──────── TEXTE SOURCE

L’empreinte de l’architecture française à Hanoi

À Hanoi, qui dit belles architectures dit vieux quartier des 36 rues de corporations et ex-quartier français au sud et à l’ouest du Petit lac. Ce dernier, avec ses rues ombragées bordées des constructions d’allure européenne, fait partie désormais du patrimoine architectural de la capitale.

Si le vieux quartier se distingue par ses petites maisons juxtaposées aux toits de tuile, l’ex-quartier français (là où était concentrées les habitations des colons, par opposition à la «ville indigène» ou «ancien quartier» actuellement) se caractérise par ses villas élégantes, dont beaucoup sont désormais occupées par des ambassades. Introduite au Vietnam vers la fin du XIXe siècle, l’architecture française s’est épanouie au fil des décennies, notamment à Hanoi, tout en cherchant à s’harmoniser graduellement avec son environnement oriental. Vers le milieu du XXe siècle, ce style est parvenu à s’affirmer en tant que trait caractéristique de la physionomie de cette ville orientale.

La rue Lê Thai Tô où trônent beaucoup de maisons d’architecture française.


Deux périodes, deux styles
Le processus d’implantation de l’architecture française à Hanoi s’est étalé sur deux périodes différentes :
La première, de 1900 à 1920, est vue comme une «imposition stricte de l’architecture française», avec l’apparition de constructions au style tout à fait français. À cette époque, les ouvrages architecturaux publics érigés par les Français visaient à montrer la puissance et la modernité de l’Occident, et asseoir la domination sur le pays. Des architectes français renommés de l’époque, comme Henri Auguste Vildieu, Andre Bussy, Broger, Harioy… ont introduit les modèles alors en vogue en France.

────────────────
──────── DONNÉES PRÉSENTÉES

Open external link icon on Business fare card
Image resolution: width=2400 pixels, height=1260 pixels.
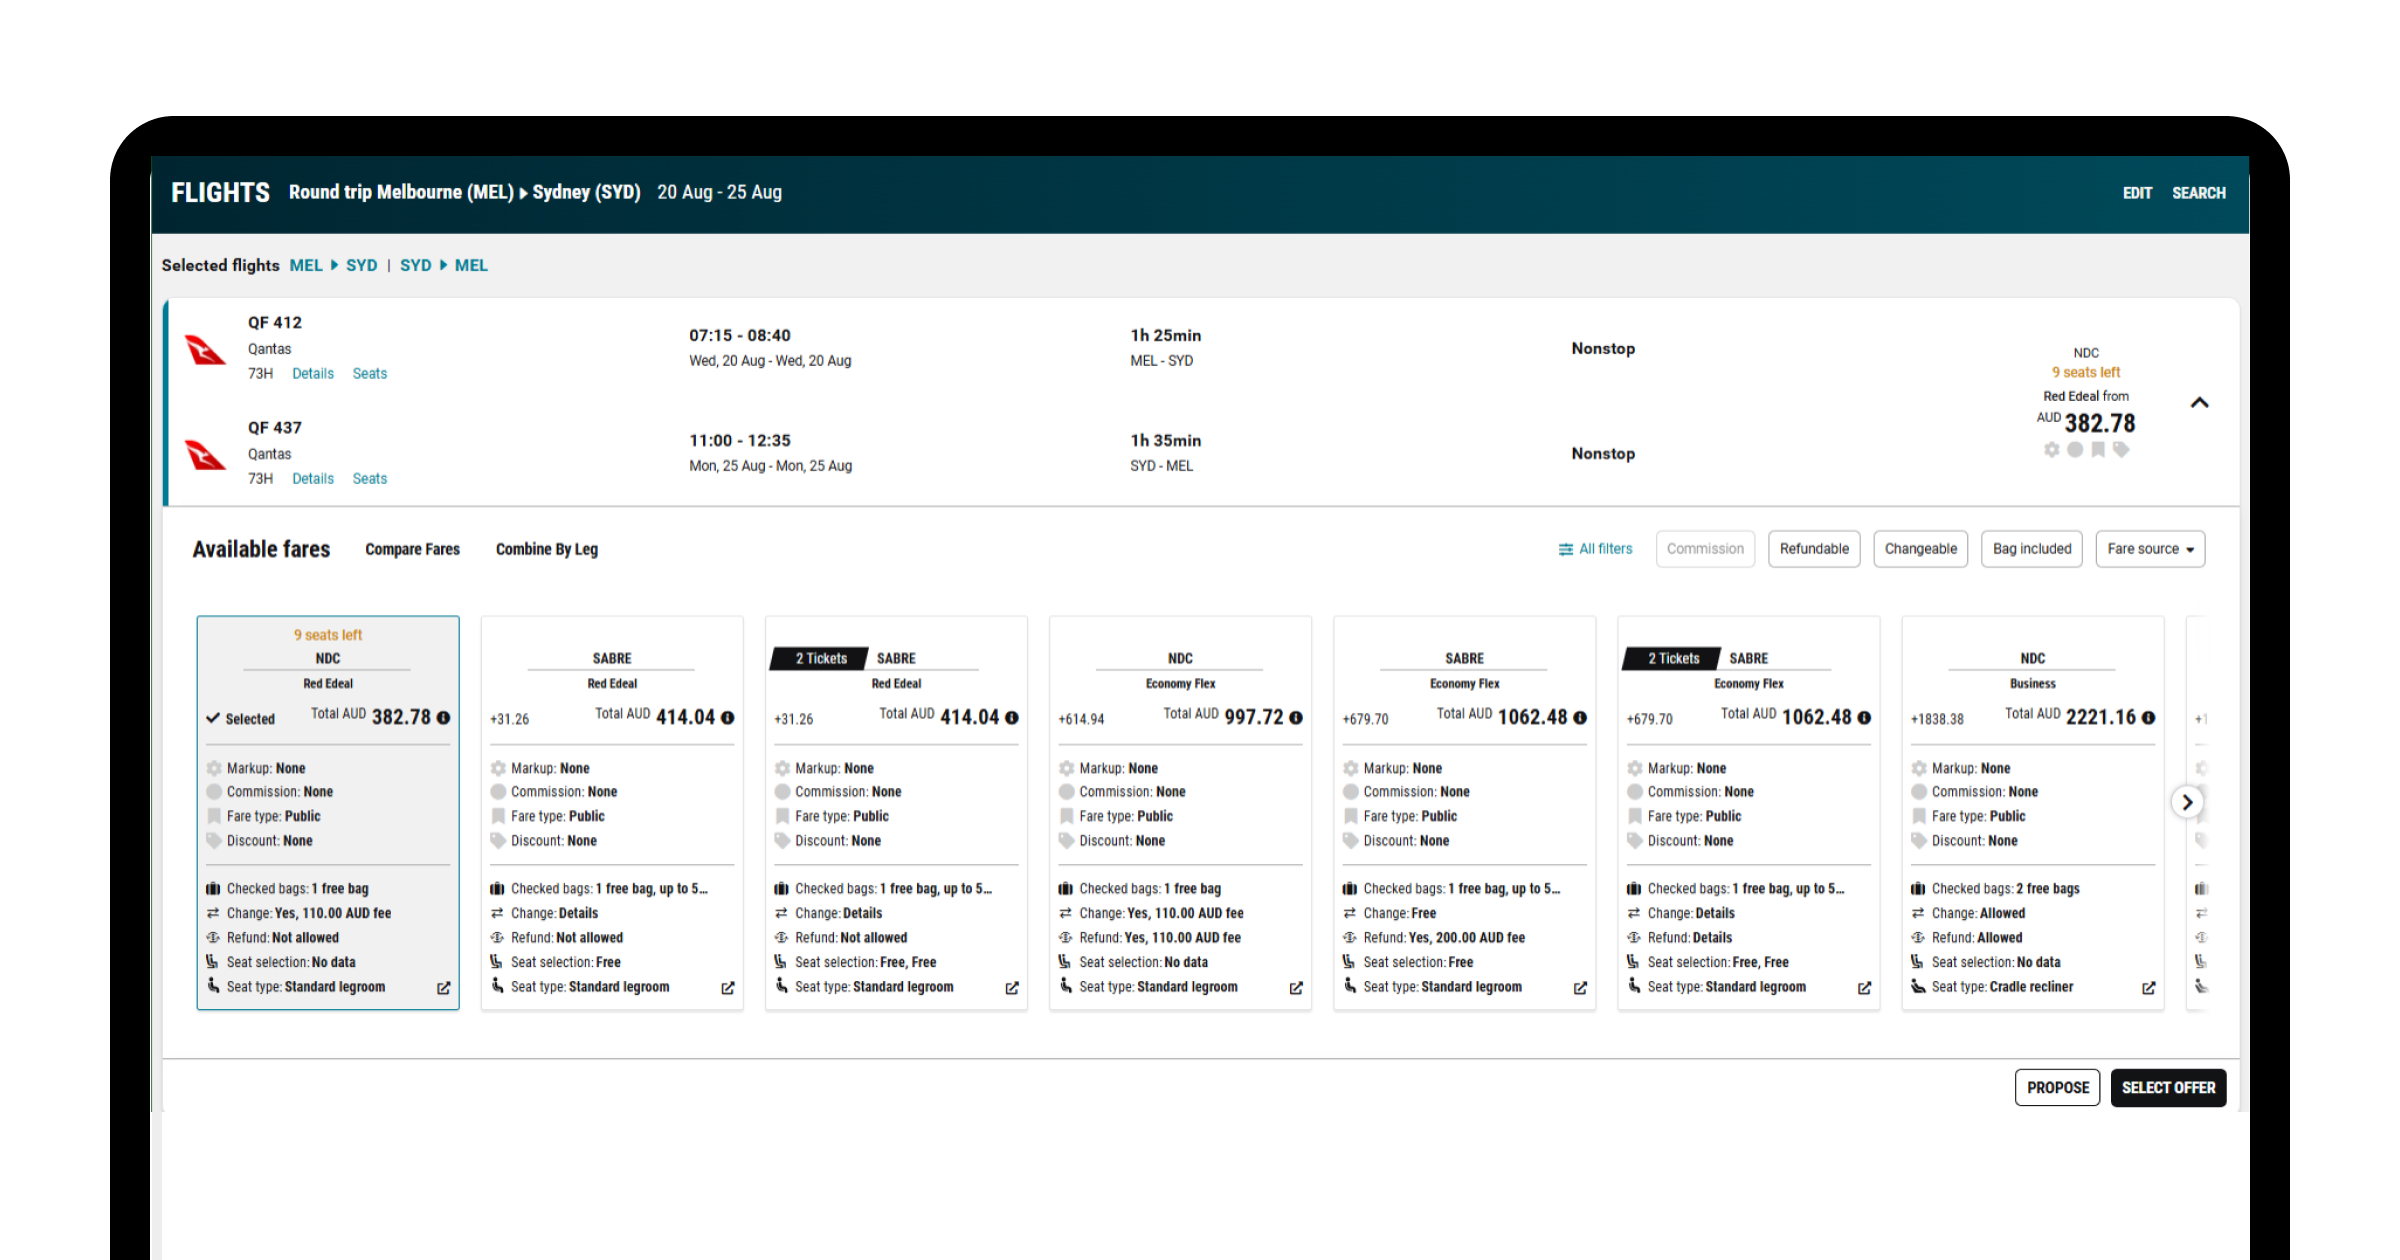point(2148,988)
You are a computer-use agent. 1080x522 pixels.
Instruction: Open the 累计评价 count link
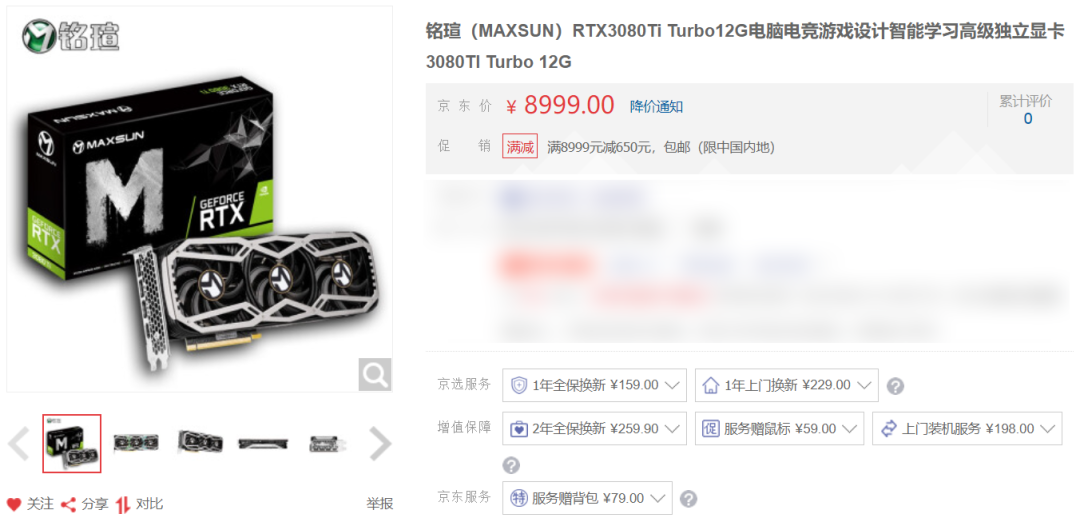1028,118
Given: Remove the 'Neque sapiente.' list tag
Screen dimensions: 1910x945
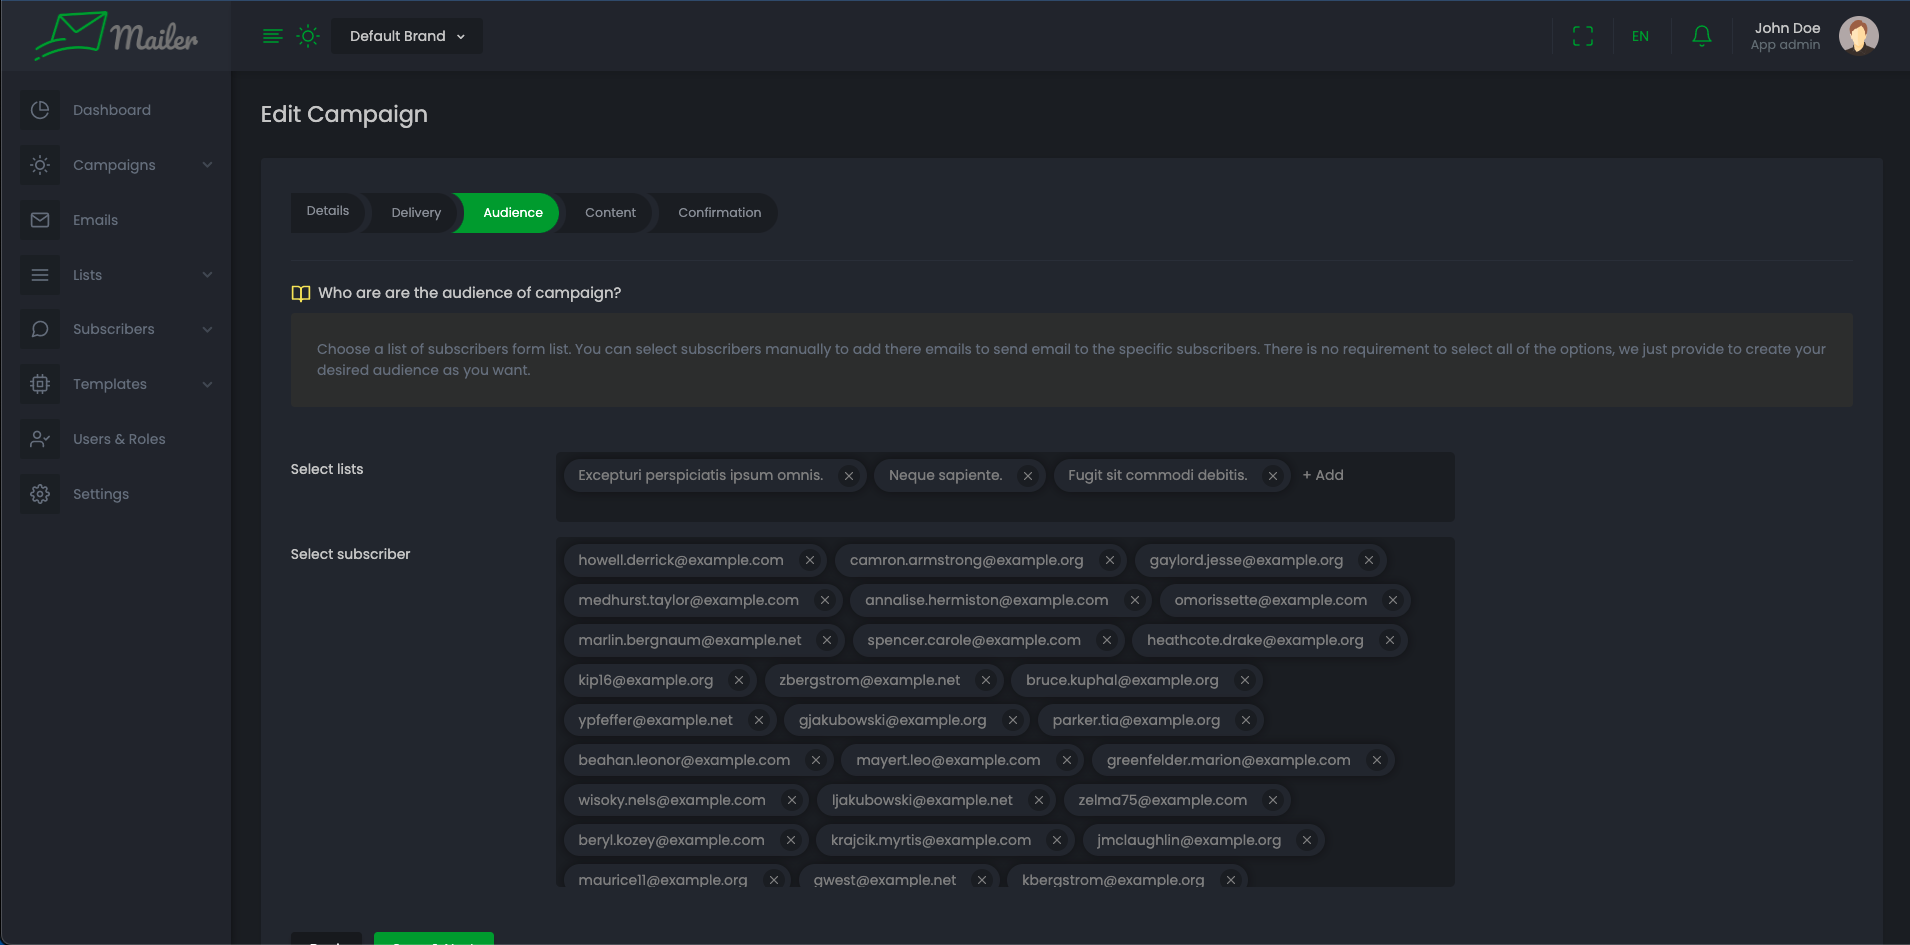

────────────────

» **CONSIGNE A**
Répondez aux questions suivantes à partir du texte sur l'architecture française à Hanoi.
(i) Par quoi le vieux quartier se distingue-t-il ?
(ii) Vers quelle époque l'architecture française a-t-elle été introduite au Vietnam ?
(iii) Quelles années couvre la première période d'implantation ?
» **CONSIGNE B**
Réécrivez le passage du texte sur l'architecture française à Hanoi qui va de « À Hanoi, qui » jusqu'à « de la capitale. », en remplaçant « ombragées » par « arborées ».

» **CORRIGÉ A**
(i) Par ses petites maisons juxtaposées aux toits de tuile.
(ii) Vers la fin du XIXe siècle.
(iii) De 1900 à 1920.

» **CORRIGÉ B**
À Hanoi, qui dit belles architectures dit vieux quartier des 36 rues de corporations et ex-quartier français au sud et à l’ouest du Petit lac. Ce dernier, avec ses rues arborées bordées des constructions d’allure européenne, fait partie désormais du patrimoine architectural de la capitale.